Bab 6 Kedatangan Tenzo

Sudah hampir setengah jam sejak pertarungan antara kelompok William dan monster aneh milik para Demon berlangsung. Kelompok William mulai melemah. Nafas mereka memburu, tubuh mereka penuh luka dan kelelahan. Di sisi lain, monster-monster itu masih berdiri tegak, tak menunjukkan tanda-tanda melemah. Sebanyak apa pun mereka menyerang, hasilnya sia-sia. Tubuh monster-monster itu bahkan tak lecet sedikit pun.

Mereka kini terpojok.

"Hah... hah... hah..." Ares berusaha mengatur napasnya yang tersengal. Dengan sisa tenaga, ia mengangkat pedangnya lagi, lalu perlahan melangkah mendekati William yang kondisinya tak jauh berbeda dengannya.
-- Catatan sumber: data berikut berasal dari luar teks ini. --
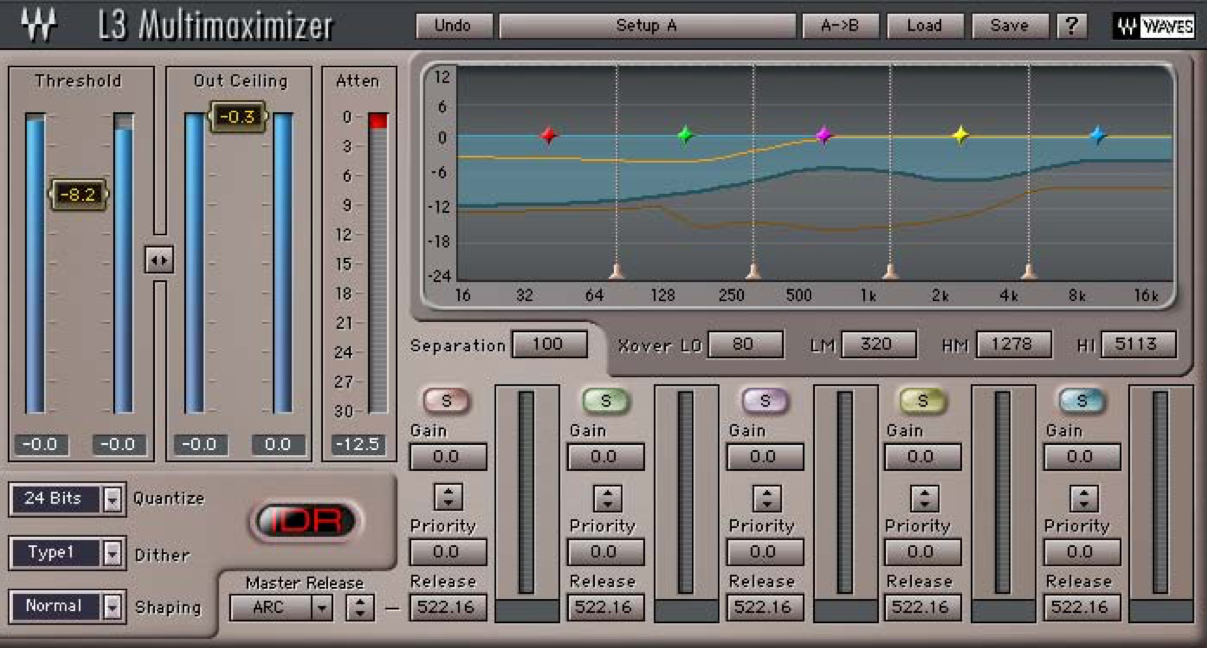Screen dimensions: 1207x648
Task: Select the green band marker on the graph
Action: 684,133
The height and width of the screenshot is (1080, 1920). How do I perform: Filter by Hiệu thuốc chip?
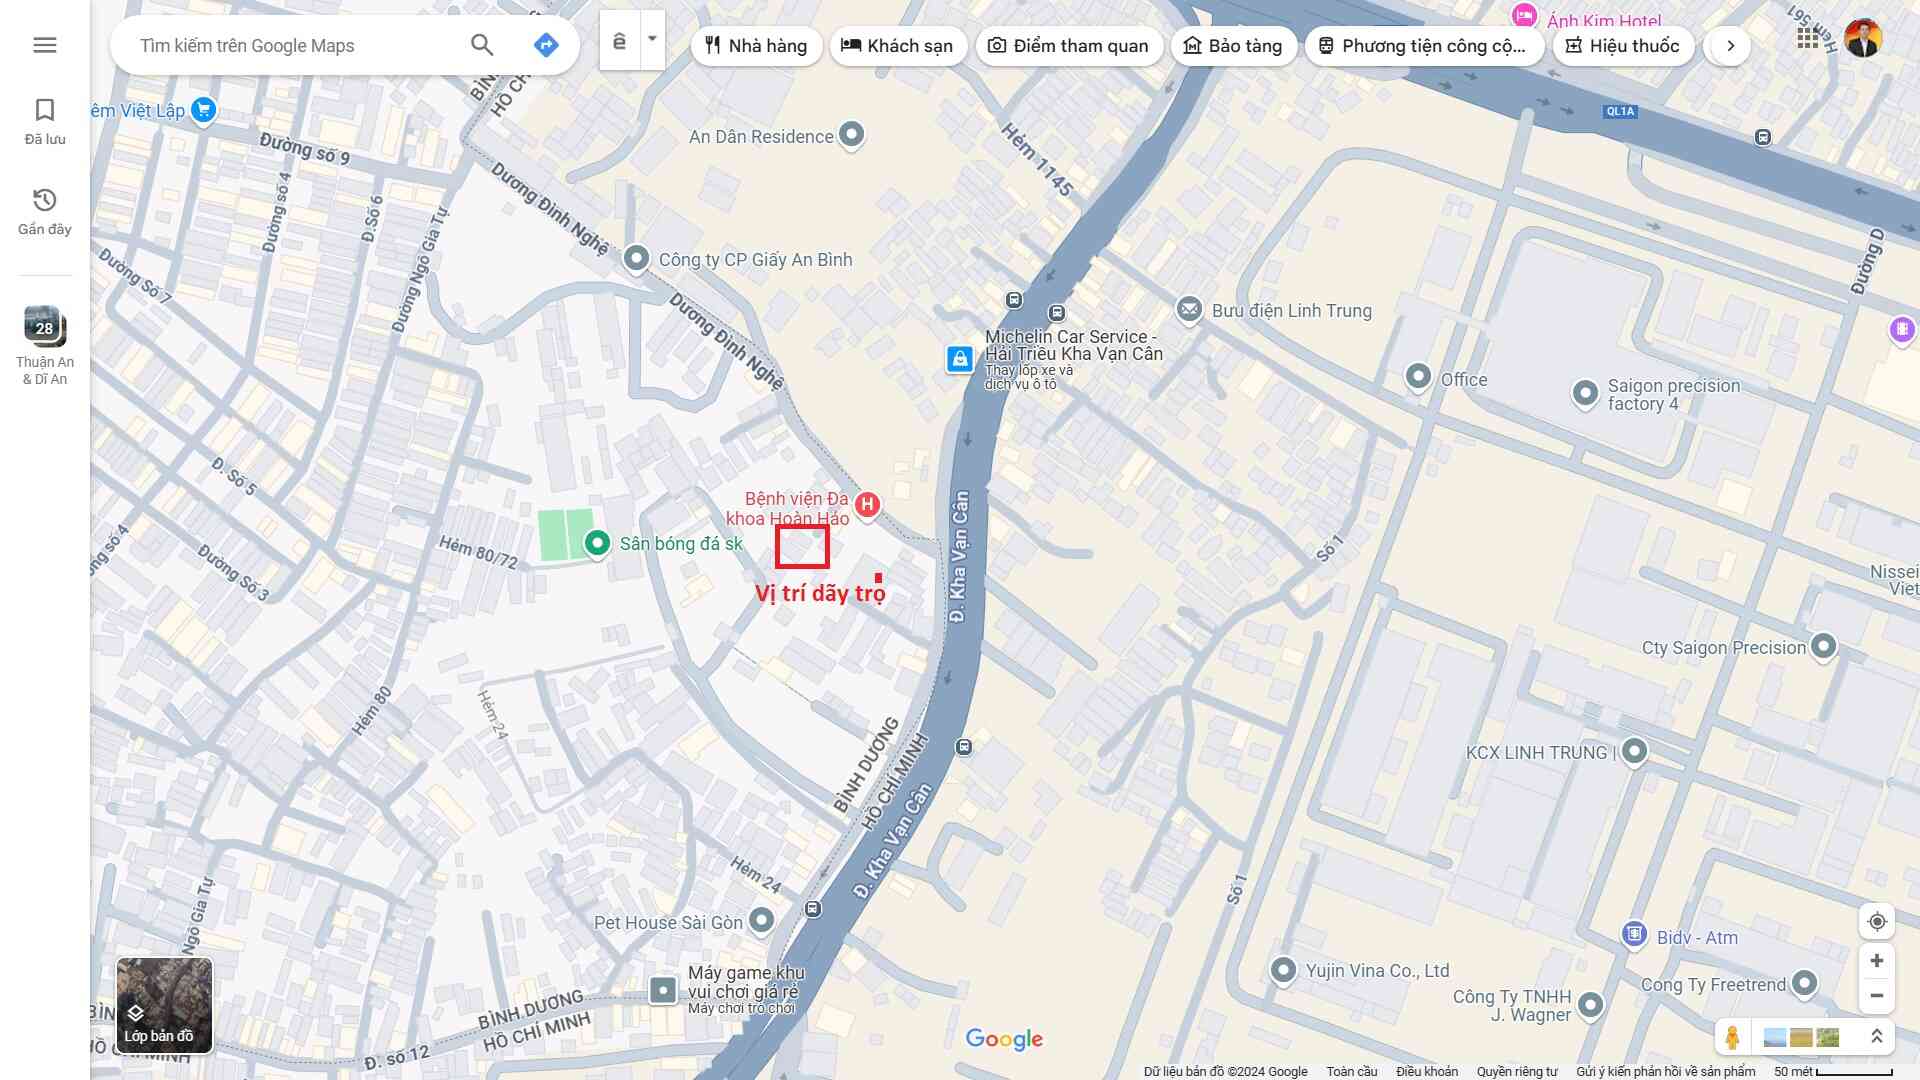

"Bagaimana sekarang, William? Kita tak bisa meneruskan pertarungan ini. Monster-monster itu bukan tandingan kita."

William terdiam sejenak. Ia tahu Ares benar. Pandangannya beralih ke belakang, memperhatikan anggota kelompoknya yang kelelahan, beberapa bahkan nyaris tak bisa berdiri.

"Kami sudah mencapai batas kami... Apa yang harus kulakukan sekarang?" pikirnya. "Seandainya saja kami menerima tawaran petualang kelas S itu, mungkin kami masih punya peluang untuk kabur... atau bahkan menang."

Penyesalan itu menghantamnya keras. Sebelum mereka berangkat mencari sarang para Demon, seorang petualang kelas S menawarkan bantuannya. Tapi William menolaknya.

Namun kini bukan waktunya untuk meratap.

Dengan langkah mantap, ia maju ke tengah lapangan, meninggalkan semua anggotanya. Monster-monster itu segera mengelilinginya, menggeram rendah seolah menunggu aba-aba untuk menerkamnya.

Namun sebelum mereka menyerang, terdengar suara Rezgar—pemimpin pasukan Demon.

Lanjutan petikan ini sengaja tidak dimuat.